*Consigne A*: Pouvez-vous recopier fidèlement le passage du texte sur le divertissement chez Pascal qui va de "Un appel à se" à "passe-temps chez Pascal." ?
*Consigne B*: Pouvez-vous écrire la suite du texte sur le divertissement chez Pascal, en enchaînant directement après sa dernière phrase ?

*Texte à lire*:
● ● ● ● ● ● ●
Un appel à se jouer de sa condition
Pourquoi ne pas s’adonner au jeu quand rien ne va plus ? Qui s’y livre sans illusion ni espoir de récompense parvient à supporter la misère de l’existence. Le philosophe Thibaut de Saint Maurice propose un bon usage des passe-temps chez Pascal.
Dans les Pensées 126 à 129, Pascal fait emprunter un virage métaphysique à l’idée de divertissement. La diversion stoïcienne dont on pouvait user pour se détourner d’une passion trop puissante devient le signe d’une incapacité à « demeurer en repos dans une chambre » et à n’avoir plus rien d’autre à faire que penser, penser à soi et au seul salut possible de notre existence misérable. Ainsi naît le fameux « divertissement pascalien » comme figure de notre existence, prisonnière de la contradiction de nos deux natures; la première nous « fait connaître que le bonheur n’est en effet que dans le repos », et la seconde nous pousse à nous agiter et tout faire pour éviter le repos. Nous voilà donc condamnés à nous divertir, détournés de la pensée de ce que nous sommes. Nos distractions sont alors autant de détours et d’évitements. Mais sont-elles pour autant à dénoncer ? Ne sont-elles pas tout ce qu’il nous reste pour tenter d’être heureux?
● ● ● ● ● ● ●
*Données enregistrées*:
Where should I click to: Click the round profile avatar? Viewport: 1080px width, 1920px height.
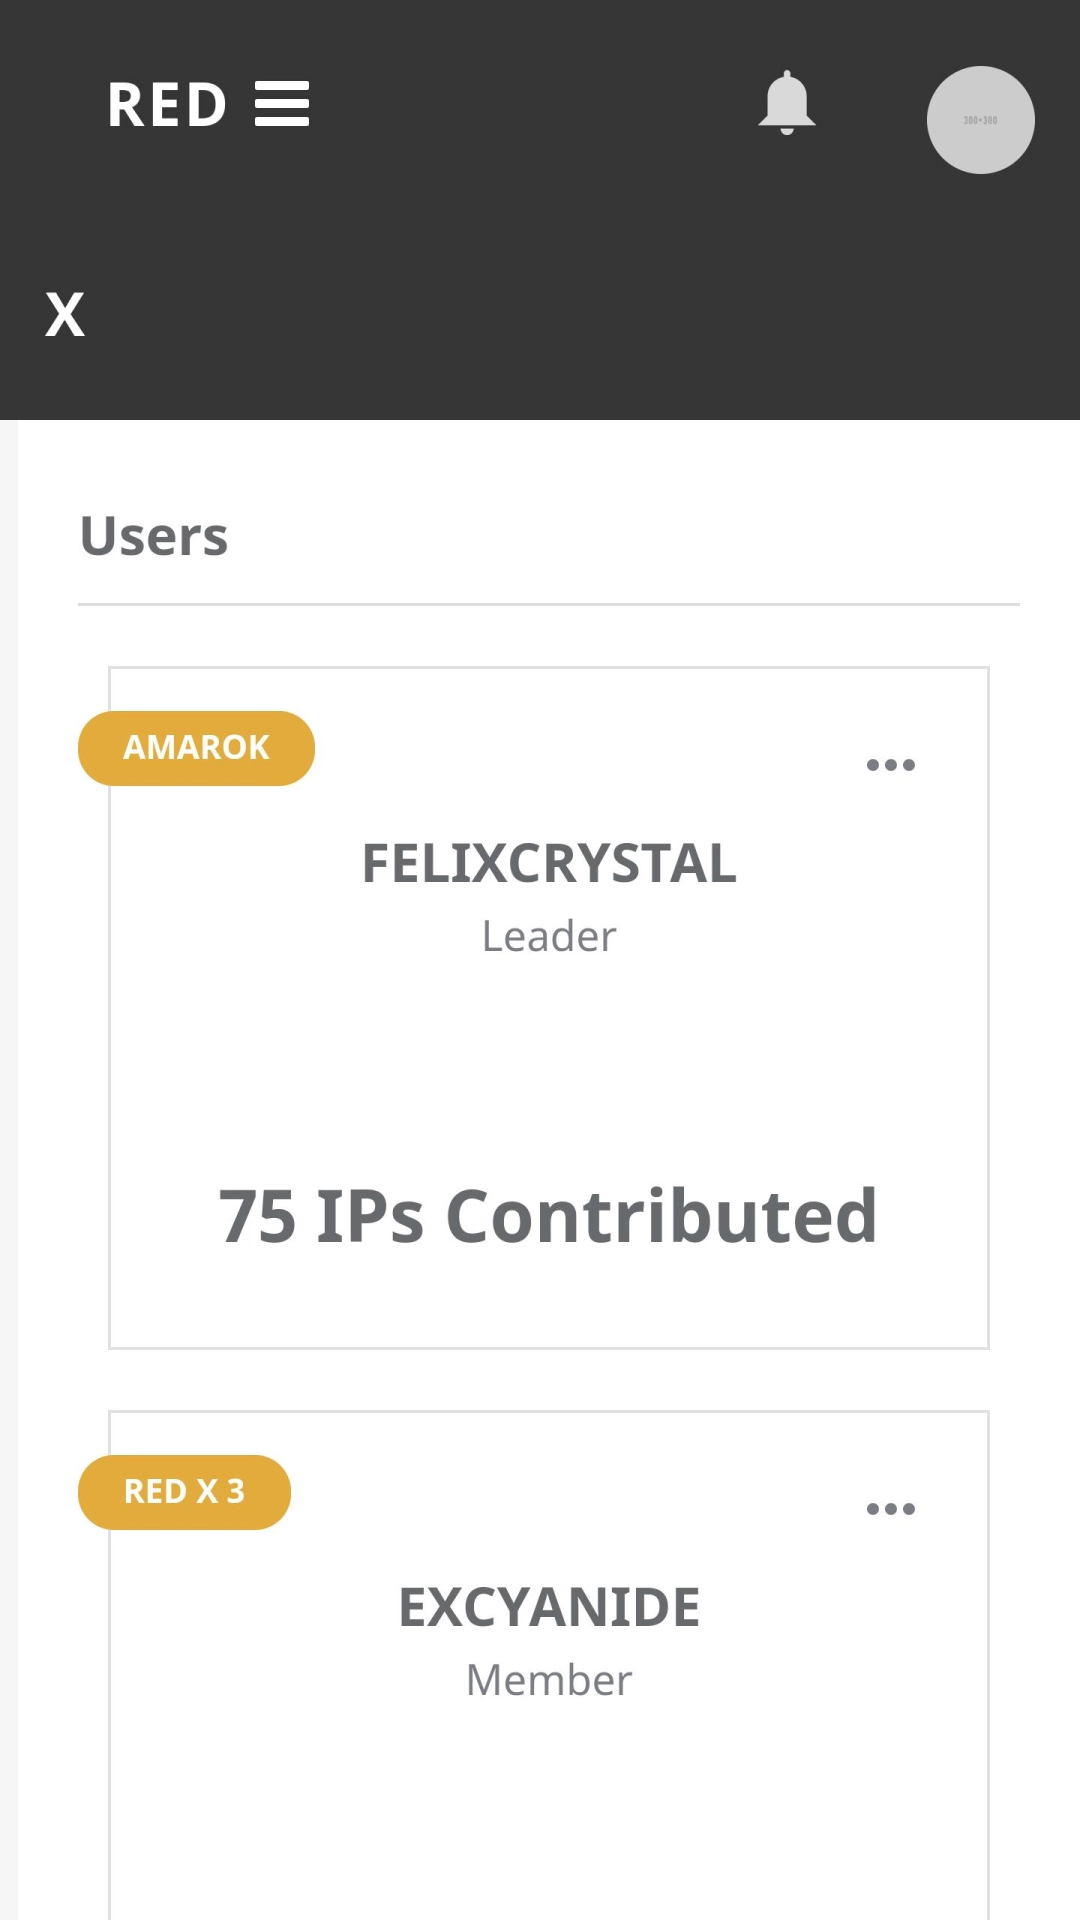click(980, 120)
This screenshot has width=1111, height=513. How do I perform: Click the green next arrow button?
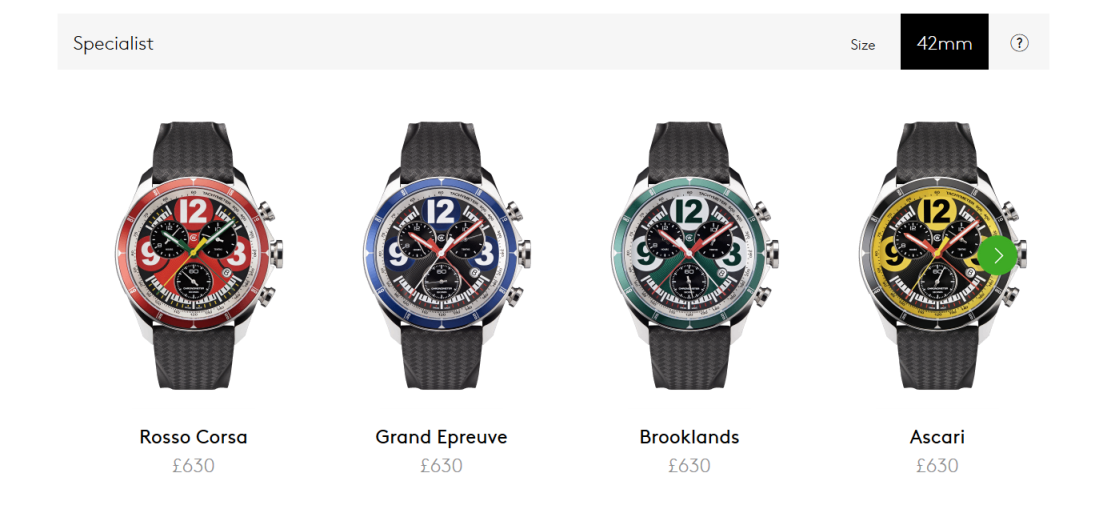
● ● ● ● ● ● ●
*Réponse rédigée A*:
Un appel à se jouer de sa condition
Pourquoi ne pas s’adonner au jeu quand rien ne va plus ? Qui s’y livre sans illusion ni espoir de récompense parvient à supporter la misère de l’existence. Le philosophe Thibaut de Saint Maurice propose un bon usage des passe-temps chez Pascal.

*Réponse rédigée B*:
Il y a une double détente de la critique pascalienne du divertissement. Après en avoir montré la cause – la contradiction de notre nature –, il en pense la raison. Les hommes ont raison de se divertir parce que c’est la seule source de bonheur possible dans une vie sans Dieu. « Le peuple a des opinions très saines. Par exemple: 1. d’avoir choisi le divertissement, et la chasse plutôt que la prise. Les demi-savants s’en moquent et triomphent à montrer là-dessus la folie du monde, mais par une raison qu’ils ne pénètrent pas, on a raison. » [Pensées, 93]. Contre « les demi-savants » qui dénoncent la folie du divertissement sans nuances ni distinction, Pascal envisage une « raison des effets » du divertissement. En nous détournant de la pensée de nous-même, nous perdons la seule source de bonheur véritable. Mais, en nous distrayant, nous accédons au seul bonheur possible pour l’homme sans Dieu. « Il faut tenter de vivre! » (Paul Valéry, Le Cimétière marin), et le moins péniblement possible. Le divertissement relève donc d’une incapacité de notre nature qui peut tout de même procurer le seul bonheur dont nous soyons humainement capables. Mais pas à n’importe quelle condition.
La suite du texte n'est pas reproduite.